In Antarctica: A Quest to the Bottom of the Food Chain

Jeanette Yen, professor in the School of Biology, and a team of scientists spend the summer in Antarctica studying how plankton may be a canary in the coal mine of climate change.

It’s 3:15 p.m. and the sun is setting at Anvers Island. Just off the Antarctic Peninsula, surrounded by 300-foot cliffs of ice, Jeannette Yen pauses outside Palmer Station to watch. The sun spills over the ice cliffs. The frozen landscape melts in a golden glow.

This is one of nature’s great laboratories. Yen and her team of scientists are conducting experiments here that are possible nowhere else. Outfitted in red parkas, they are not here to drill into frozen lakes or fly over thinning ice sheets. They spend what little daylight they have searching for tiny organisms in the frigid waters.

The scientists climb aboard the R/V Lawrence M Gould, a massive research vessel operated by the National Science Foundation (NSF).
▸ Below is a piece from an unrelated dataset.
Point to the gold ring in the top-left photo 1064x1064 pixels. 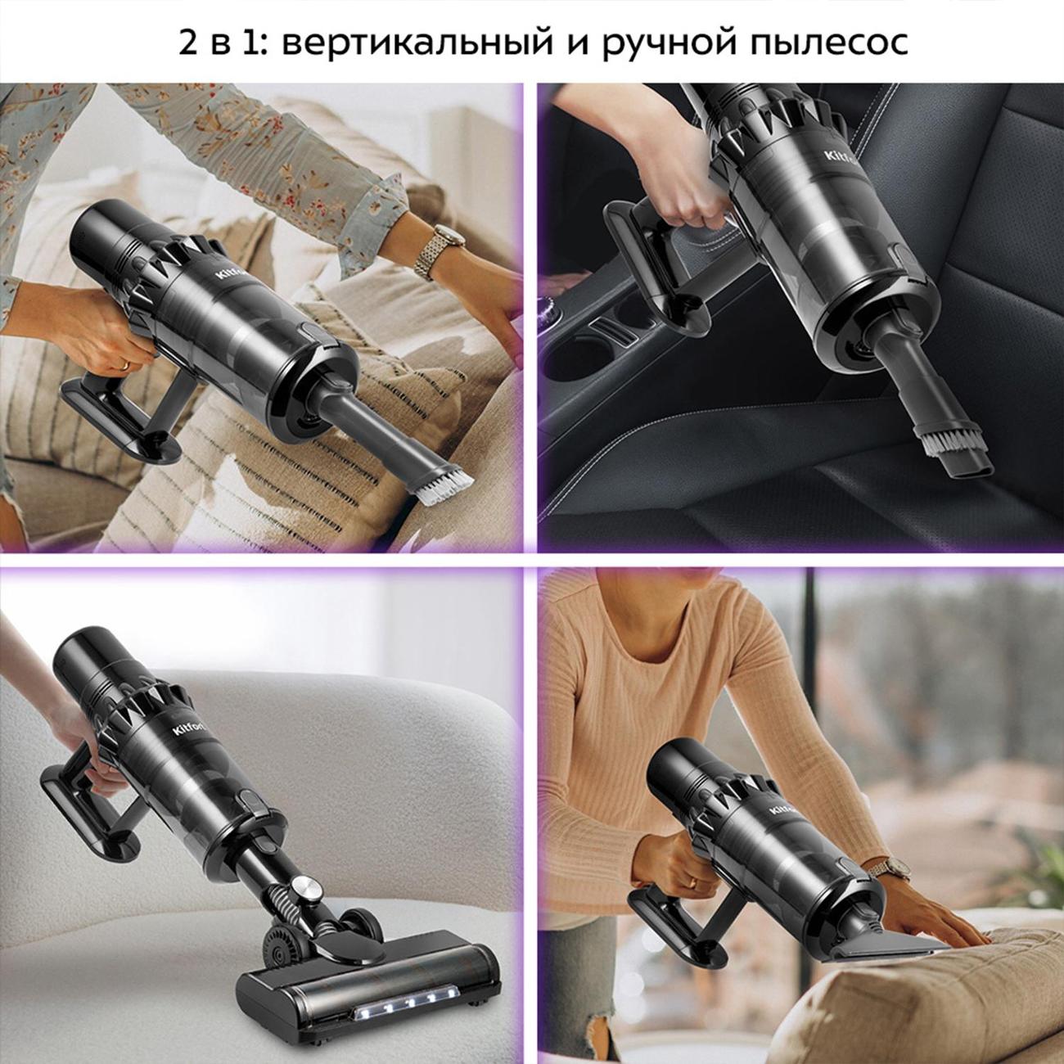coord(124,363)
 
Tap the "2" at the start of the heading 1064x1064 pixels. coord(187,43)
They cruise past giant icebergs and through rafts of loose ice to Palmer Deep, a location where the water is 2,000 feet (600 meters) deep. From the huge stern A-frame of the ship, they lower plankton nets into the zero-degree Celsius water and haul live animals aboard. In Antarctica, zero degrees Celsius is a pleasant day, but the recent bout of 80-knot wind gusts tells them the austral winter is on its way.

“The weather has been good,” Yen said. “We’ve gone out and have been collecting plankton all around.”
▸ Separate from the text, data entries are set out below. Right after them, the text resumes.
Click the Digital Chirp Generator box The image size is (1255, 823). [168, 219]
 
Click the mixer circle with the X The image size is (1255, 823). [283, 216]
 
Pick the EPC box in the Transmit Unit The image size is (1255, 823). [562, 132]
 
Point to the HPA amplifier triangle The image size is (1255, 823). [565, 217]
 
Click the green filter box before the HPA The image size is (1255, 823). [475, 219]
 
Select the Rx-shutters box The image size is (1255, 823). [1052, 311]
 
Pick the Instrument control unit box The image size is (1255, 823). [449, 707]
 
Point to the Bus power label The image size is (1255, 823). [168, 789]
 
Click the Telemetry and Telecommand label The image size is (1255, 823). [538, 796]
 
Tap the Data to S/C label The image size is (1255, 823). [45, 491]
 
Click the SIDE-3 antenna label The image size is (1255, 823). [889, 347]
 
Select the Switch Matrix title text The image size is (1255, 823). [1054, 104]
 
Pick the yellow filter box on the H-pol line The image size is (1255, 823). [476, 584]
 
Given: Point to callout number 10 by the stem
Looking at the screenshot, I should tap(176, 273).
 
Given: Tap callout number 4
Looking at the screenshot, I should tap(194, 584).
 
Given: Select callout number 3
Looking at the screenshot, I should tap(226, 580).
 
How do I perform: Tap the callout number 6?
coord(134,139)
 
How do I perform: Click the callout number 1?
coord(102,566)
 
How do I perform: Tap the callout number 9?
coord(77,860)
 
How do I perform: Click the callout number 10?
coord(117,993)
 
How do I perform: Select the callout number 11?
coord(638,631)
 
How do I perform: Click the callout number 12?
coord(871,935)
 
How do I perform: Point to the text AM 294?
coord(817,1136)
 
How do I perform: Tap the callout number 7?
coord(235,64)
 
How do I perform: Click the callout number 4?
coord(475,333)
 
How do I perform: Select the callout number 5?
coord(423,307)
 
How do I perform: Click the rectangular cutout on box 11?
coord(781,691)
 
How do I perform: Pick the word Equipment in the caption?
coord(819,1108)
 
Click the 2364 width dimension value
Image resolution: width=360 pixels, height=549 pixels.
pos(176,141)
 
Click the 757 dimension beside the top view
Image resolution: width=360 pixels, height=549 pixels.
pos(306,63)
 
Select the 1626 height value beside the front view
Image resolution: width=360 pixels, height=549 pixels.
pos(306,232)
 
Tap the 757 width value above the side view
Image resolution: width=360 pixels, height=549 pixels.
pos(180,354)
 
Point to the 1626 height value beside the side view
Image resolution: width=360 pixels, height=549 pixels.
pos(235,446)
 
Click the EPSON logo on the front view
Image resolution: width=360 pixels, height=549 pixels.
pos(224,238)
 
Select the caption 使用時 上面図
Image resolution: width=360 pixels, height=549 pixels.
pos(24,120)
Yen, a professor of biology at the Georgia Institute of Technology in Atlanta, is on her second polar plunge. She’s an ecologist with an engineer’s eye. Her team of biologists and engineers haul each day’s catch back to the lab at Palmer Station, which provides no escape from the cold. There, the scientists study plankton swimming motion with video cameras in a room kept at zero degrees Celsius, to mimic the animals’ natural environment.
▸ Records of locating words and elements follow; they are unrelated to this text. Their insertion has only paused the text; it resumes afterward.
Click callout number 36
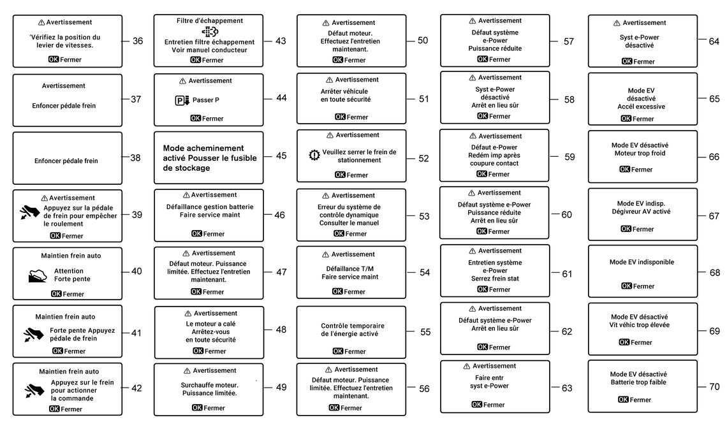[x=138, y=41]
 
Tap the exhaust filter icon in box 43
[x=209, y=32]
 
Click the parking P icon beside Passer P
[x=182, y=101]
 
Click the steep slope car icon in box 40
[x=38, y=275]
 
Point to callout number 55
[x=425, y=331]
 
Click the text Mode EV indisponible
[x=642, y=262]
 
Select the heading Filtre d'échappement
[x=210, y=21]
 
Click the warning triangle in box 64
[x=617, y=23]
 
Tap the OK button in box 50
[x=337, y=60]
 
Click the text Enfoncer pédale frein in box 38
[x=66, y=161]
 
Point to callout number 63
[x=567, y=388]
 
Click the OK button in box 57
[x=482, y=59]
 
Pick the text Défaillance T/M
[x=350, y=268]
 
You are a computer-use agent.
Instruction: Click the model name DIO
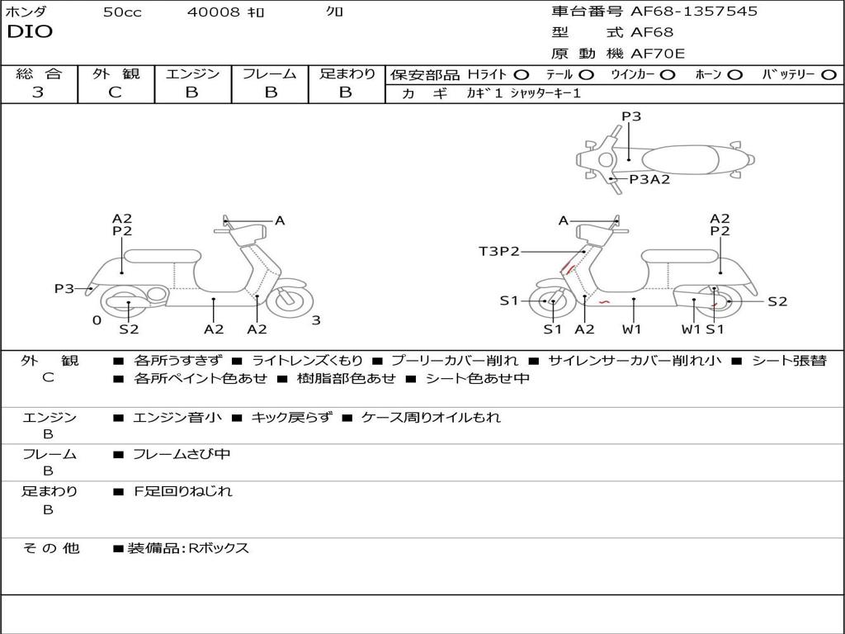(x=30, y=32)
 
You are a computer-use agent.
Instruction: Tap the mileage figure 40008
(x=214, y=12)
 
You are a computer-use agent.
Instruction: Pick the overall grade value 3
(x=38, y=92)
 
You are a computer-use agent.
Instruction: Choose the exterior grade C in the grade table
(x=115, y=92)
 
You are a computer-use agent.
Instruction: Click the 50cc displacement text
(x=122, y=12)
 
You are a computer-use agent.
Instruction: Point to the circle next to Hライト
(x=522, y=75)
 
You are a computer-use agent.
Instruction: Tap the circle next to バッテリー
(x=829, y=75)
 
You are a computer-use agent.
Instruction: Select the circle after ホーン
(x=735, y=75)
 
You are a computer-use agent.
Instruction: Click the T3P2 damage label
(x=499, y=252)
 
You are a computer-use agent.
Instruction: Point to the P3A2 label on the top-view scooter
(x=649, y=179)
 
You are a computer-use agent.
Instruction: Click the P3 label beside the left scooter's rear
(x=64, y=289)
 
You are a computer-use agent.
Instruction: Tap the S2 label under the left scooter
(x=129, y=329)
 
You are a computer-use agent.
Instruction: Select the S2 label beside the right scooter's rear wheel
(x=777, y=301)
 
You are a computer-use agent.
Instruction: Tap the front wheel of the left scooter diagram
(x=290, y=300)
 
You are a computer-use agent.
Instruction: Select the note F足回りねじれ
(x=183, y=491)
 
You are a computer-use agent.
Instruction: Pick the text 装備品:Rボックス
(x=188, y=548)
Plankton are the base of the food chain, but their environment is changing. Around the southern continent, the water temperature is stable at around zero degrees Celsius because of the Antarctic Circumpolar Current. Carbon dioxide, a potent greenhouse gas, easily dissolves in the cold water, acidifying the ocean. The acidifying oceans might be triggering a destructive chain of events underwater that could harm the food web around the world.

That’s why Yen and her team have come here, in search of a tiny organism that could be a canary in the coal mine of climate change.